Sind E-Mails immer zu verschlüsseln?

Sonstiges

Unternehmen sind nicht verpflichtet ihre Daten unverschlüsselt an eine Behörde zu schicken. Das Versenden von verschlüsselten E-Mails ist dennoch sicherer.

Nicht zuletzt seit den Veröffentlichungen durch Edward Snowden ist klar, E-Mails, vor allem unverschlüsselt, sind nicht besonders sicher.

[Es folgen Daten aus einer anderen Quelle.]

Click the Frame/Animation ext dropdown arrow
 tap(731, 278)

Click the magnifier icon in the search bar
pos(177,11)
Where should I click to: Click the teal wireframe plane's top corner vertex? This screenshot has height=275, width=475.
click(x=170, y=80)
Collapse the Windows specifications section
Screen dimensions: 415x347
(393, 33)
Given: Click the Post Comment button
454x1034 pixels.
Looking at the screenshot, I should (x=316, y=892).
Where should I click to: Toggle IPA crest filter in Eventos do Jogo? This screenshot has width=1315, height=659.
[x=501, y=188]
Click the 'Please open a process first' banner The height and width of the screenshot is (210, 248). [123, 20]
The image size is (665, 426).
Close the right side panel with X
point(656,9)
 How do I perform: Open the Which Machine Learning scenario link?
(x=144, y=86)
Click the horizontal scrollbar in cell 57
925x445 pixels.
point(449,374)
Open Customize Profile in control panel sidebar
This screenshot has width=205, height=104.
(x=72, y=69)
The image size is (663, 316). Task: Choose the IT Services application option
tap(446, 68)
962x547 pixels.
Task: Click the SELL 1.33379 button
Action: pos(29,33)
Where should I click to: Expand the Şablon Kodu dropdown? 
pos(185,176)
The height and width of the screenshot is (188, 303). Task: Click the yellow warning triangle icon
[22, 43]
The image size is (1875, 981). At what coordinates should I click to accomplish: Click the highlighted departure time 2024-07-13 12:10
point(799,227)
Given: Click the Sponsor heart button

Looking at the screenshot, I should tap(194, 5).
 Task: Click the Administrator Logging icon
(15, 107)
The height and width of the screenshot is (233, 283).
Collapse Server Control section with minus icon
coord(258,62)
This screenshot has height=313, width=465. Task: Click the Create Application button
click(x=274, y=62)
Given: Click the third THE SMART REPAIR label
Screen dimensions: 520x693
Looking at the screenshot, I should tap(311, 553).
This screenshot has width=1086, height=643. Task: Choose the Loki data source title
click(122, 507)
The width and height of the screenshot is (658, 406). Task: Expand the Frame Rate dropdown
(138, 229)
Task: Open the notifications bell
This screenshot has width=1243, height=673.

  1. Bundesgerichtshof (Az.: KVZ 57/12): Unternehmen sind nicht verpflichtet ihre Daten unverschlüsselt an eine Behörde zu schicken, und zwar unabhängig davon, ob es sich um Betriebs- oder Geschäftsgeheimnisse handelt.
  2. Verwaltungsgericht Berlin (Az.: 1 K 133.10): Eine Arbeitsvermittlung ist nicht verpflichtet, Bewerbungsprofile nur noch unverschlüsselt an potenzielle Arbeitgeber zu versenden, zumindest, wenn die Bewerber über die unverschlüsselte Weitergabe informiert sind.

Fazit

Sicherer ist die verschlüsselte Übermittlung allemal. Ist der Aufwand jedoch unverhältnismäßig hoch oder alle mit einer Nichtverschlüsselung einverstanden, besteht wohl keine Pflicht zur Verschlüsselung.